Para pensar

¿Cuál historia se puede contar? Se podría tomar el camino fácil y, entonces, hablar del niño que perdió a su madre y  que fue criado por su madrastra.

Podríamos decir que el padre  del protagonista de nuestra historia hizo que los hermanos de su hijo le odiaran. Claro, lo hizo con buenas intenciones; ya que le hizo una ropa de espléndidos colores, solo para él, y no para ningún otro de sus hermanos.

La túnica de colores   era un lujo para aquella época y  solo se concedida a miembros de la realeza. El regalo ocasionó  primero envidia y luego odio.

Podríamos decir que Dios, también, ayudó a que odiaran a José, el protagonista de esta historia, porque le hizo soñar en repetidas ocasiones que sus hermanos y sus padres se inclinaban ante él.

Contaríamos del  hombre que fue vendido por sus hermanos como esclavo, ellos  no se lo aguantaron más.

Continuaríamos  hablando del hombre que por no ceder a la seducción de la mujer a quien servía fue encarcelado, injustamente, por violación.

Pero, ahora sí,  contemos la verdadera historia.  Es la historia de un hombre a quien su madre y su padre amaban de manera extraordinaria.

Dios le amaba y le revelaba sus designios y José era fiel, transmitía los mensajes que Dios le daba. Vestía ropa real porque sería un noble, y  Dios lo tenía para salvar a una nación entera.

Dios estaba con él en cada acción y cada palabra. Todo lo que rodeaba a José era bendecido, si era esclavo su liderazgo y calidad humana le convertían en capataz. Sí estaba en la cárcel, se ocupaba del bienestar de todos y el jefe de la cárcel  le ponía a cargo de todo.

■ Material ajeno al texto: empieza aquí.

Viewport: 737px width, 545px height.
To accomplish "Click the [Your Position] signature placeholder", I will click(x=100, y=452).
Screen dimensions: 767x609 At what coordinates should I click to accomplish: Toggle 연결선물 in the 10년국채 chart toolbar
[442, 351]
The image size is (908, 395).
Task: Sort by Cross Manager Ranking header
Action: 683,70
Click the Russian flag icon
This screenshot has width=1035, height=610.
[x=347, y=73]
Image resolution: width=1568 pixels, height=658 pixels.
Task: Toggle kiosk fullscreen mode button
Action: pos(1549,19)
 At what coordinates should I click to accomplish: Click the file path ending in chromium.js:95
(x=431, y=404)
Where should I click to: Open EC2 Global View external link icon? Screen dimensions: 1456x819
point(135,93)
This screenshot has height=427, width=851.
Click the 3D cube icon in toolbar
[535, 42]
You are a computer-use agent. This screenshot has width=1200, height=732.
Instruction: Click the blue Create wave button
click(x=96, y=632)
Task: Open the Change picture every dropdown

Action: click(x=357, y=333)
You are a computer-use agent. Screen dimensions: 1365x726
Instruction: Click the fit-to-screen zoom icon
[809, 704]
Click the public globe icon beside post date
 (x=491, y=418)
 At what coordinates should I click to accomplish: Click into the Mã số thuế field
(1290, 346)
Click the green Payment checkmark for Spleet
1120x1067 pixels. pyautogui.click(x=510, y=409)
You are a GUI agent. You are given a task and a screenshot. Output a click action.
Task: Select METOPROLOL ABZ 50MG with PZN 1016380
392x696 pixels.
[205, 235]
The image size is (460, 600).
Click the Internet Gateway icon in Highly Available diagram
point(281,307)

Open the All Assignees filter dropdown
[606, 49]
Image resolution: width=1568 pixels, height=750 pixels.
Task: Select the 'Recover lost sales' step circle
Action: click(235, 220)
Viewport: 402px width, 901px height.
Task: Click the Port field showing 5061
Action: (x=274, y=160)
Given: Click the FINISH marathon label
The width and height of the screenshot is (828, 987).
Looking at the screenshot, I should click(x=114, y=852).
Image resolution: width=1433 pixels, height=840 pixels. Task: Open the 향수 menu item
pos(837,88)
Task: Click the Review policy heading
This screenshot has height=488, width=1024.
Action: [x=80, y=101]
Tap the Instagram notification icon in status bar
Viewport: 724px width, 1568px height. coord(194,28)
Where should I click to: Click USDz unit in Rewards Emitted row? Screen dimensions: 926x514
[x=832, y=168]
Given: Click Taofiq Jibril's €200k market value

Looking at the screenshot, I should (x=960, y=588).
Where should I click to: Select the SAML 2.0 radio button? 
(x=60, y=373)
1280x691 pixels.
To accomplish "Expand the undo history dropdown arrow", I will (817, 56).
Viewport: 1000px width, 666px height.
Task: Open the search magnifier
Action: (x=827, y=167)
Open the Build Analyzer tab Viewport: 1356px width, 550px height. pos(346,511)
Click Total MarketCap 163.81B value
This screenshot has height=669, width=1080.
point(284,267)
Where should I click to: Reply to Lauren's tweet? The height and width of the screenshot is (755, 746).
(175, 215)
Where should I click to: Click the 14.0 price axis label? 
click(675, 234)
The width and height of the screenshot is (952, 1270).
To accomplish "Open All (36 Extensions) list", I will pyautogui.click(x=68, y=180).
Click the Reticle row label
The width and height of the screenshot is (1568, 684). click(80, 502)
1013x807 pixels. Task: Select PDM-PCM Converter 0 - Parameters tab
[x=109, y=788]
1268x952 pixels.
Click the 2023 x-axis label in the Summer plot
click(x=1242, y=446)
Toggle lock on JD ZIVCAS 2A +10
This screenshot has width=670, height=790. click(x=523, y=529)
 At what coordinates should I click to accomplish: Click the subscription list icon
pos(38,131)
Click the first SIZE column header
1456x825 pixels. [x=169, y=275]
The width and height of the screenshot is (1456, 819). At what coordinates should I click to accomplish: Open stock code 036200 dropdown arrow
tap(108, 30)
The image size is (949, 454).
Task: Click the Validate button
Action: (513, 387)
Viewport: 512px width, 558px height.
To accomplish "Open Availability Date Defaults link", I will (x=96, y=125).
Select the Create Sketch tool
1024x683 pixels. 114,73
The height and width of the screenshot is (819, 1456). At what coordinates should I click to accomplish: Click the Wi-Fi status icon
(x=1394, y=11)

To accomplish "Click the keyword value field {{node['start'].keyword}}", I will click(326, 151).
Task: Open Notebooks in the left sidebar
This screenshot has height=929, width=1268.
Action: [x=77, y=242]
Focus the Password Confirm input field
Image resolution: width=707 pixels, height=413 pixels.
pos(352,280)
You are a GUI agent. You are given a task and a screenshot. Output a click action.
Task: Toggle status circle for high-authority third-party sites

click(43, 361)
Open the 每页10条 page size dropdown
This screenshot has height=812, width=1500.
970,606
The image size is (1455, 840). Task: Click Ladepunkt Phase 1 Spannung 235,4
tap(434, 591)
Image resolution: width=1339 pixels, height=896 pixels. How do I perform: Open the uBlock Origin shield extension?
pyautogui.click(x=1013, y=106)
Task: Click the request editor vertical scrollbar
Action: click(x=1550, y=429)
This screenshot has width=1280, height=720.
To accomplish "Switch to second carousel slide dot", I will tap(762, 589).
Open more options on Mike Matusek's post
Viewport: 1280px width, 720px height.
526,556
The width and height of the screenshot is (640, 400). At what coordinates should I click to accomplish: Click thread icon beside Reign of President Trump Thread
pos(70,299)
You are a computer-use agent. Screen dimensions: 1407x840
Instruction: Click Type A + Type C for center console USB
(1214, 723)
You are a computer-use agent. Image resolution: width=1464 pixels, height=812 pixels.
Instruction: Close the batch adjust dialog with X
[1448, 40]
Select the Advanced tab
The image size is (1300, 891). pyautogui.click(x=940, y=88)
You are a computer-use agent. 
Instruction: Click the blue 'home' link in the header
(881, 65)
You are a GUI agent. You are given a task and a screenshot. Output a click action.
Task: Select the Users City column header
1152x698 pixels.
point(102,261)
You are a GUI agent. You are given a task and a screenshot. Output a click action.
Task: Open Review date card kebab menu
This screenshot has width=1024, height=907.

Ninguna  cárcel podía  contener a un hombre que tenía su espíritu libre, nadie podía poner a este hombre como esclavo porque Dios mismo le había constituido como a un noble.

Podemos contar dos  historias de nuestra  vida. ¿Pero qué tal si dejamos de contar la historia de las penas?  Dios nos ama en gran manera y nos invita a vestirnos de sus ropas de colores,reales. Nos invita a  vivir en una libertad a prueba de todo. A nos llama a ser instrumentos para salvar, para escuchar a aquellos que sufren.

Para leer

En la lectura sabía  puedes encontrar una ventana al sol de la verdad y la libertad. Lee.

Génesis 37-50

Juan 8:31-36

Salmo 51:12

Gálatas 5:1

Salmo 119: 45

1 Pedro

Mateo 22:12

En las próximas entregas

Estamos estudiando la libertad, a libertad nos ha llamado Cristo. La próxima entrega, también, nos permitirá escuchar otro toque del llamado de la libertad.

Para terminar

Sé libre, en donde quiera que estés, en toda circunstancia, vístete de la ropa espléndida, de colores, que te da Dios, que solo alguien  de la realeza tiene y disfruta.